Webb’s mid-infrared image shows four coiled shells of dust around a pair of Wolf-Rayet stars known as Apep for the first time. Previous observations by other telescopes showed only one. Webb’s data also confirmed that there are three stars gravitationally bound to one another.nCredits: Image: NASA, ESA, CSA, STScI; Science: Yinuo Han (Caltech), Ryan White (Macquarie University); Image Processing: Alyssa Pagan (STScI)

Wolf-Rayet Apep (MIRI Compass Image)
This image was created with Webb data from proposal: 5842 (Y. Han). Image processing: Alyssa Pagan (STScI).



NASA’s James Webb Space Telescope has delivered a first of its kind: a crisp mid-infrared image of a system of four serpentine spirals of dust, one expanding beyond the next in precisely the same pattern. (The fourth is almost transparent, at the edges of Webb’s image.) Observations taken prior to Webb only detected one shell, and while the existence of outer shells was hypothesized, searches using ground-based telescopes were unable to uncover any. These shells were emitted over the last 700 years by two aging Wolf-Rayet stars in a system known as Apep, a nod to the Egyptian god of chaos.

Webb’s image combined with several years of data from the European Southern Observatory’s Very Large Telescope (VLT) in Chile narrowed down how often the pair swing by one another: once every 190 years. Over each incredibly long orbit, they pass closely for 25 years and form dust.

Webb also confirmed that there are three stars gravitationally bound to one another in this system. The dust ejected by the two Wolf-Rayet stars is “slashed” by a third star, a massive supergiant, which carves holes into each expanding cloud of dust from its wider orbit. (All three stars are shown as a single bright point of light in Webb’s image.)

“Looking at Webb’s new observations was like walking into a dark room and switching on the light — everything came into view,” said Yinuo Han, the lead author of a new paper in The Astrophysical Journal and postdoctoral researcher at Caltech in Pasadena, California. “There is dust everywhere in Webb’s image, and the telescope shows that most of it was cast off in repetitive, predictable structures.” Han’s paper coincides with the publication of Ryan White’s paper in The Astrophysical Journal, a PhD student at Macquarie University in Sydney, Australia.

Han, White, and their co-authors refined the Wolf-Rayet stars’ orbit by combining precise measurements of the ring location from Webb’s image with the speed of the shells’ expansion from observations taken by the VLT over eight years.

“This is a one-of-a-kind system with an incredibly rare orbital period,” White said. “The next longest orbit for a dusty Wolf-Rayet binary is about 30 years. Most have orbits between two and 10 years.”

Recorded information:
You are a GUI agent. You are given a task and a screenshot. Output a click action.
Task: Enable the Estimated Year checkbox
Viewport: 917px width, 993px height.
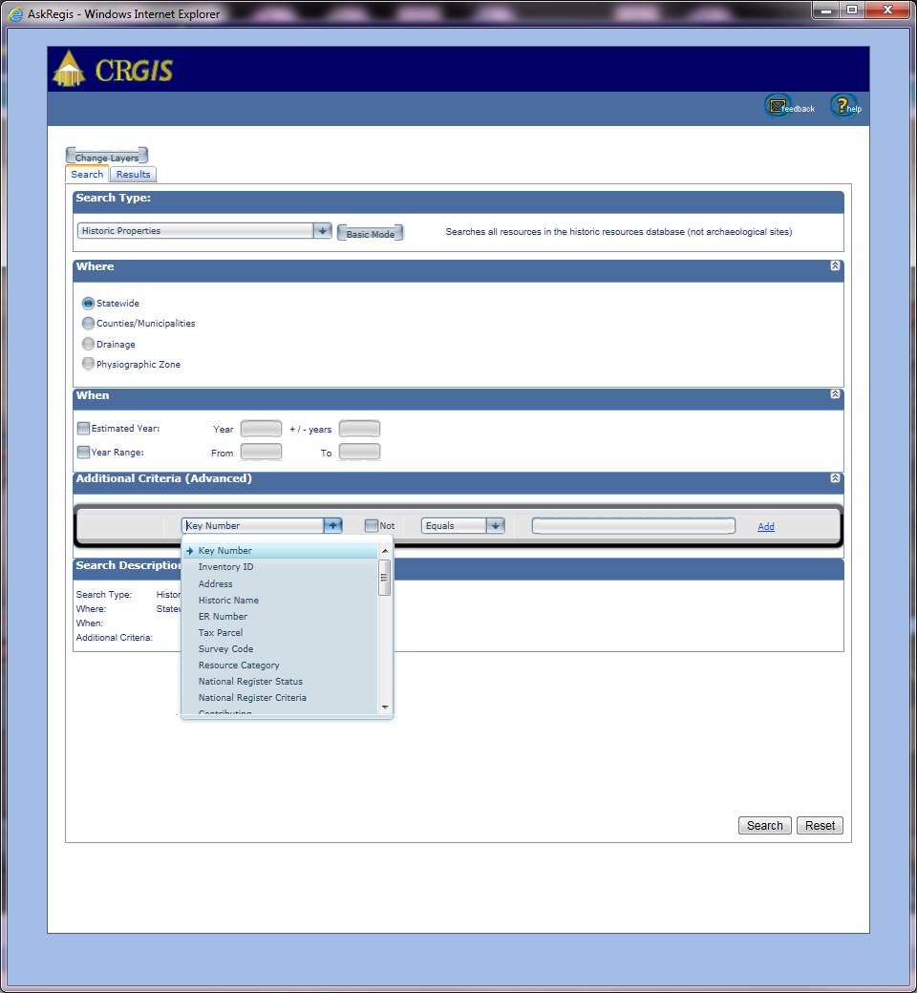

Problem description: Copy out the passage of the Webb Apep text from "NASA’s James Webb" up to and including "and form dust.".

The result:
NASA’s James Webb Space Telescope has delivered a first of its kind: a crisp mid-infrared image of a system of four serpentine spirals of dust, one expanding beyond the next in precisely the same pattern. (The fourth is almost transparent, at the edges of Webb’s image.) Observations taken prior to Webb only detected one shell, and while the existence of outer shells was hypothesized, searches using ground-based telescopes were unable to uncover any. These shells were emitted over the last 700 years by two aging Wolf-Rayet stars in a system known as Apep, a nod to the Egyptian god of chaos.

Webb’s image combined with several years of data from the European Southern Observatory’s Very Large Telescope (VLT) in Chile narrowed down how often the pair swing by one another: once every 190 years. Over each incredibly long orbit, they pass closely for 25 years and form dust.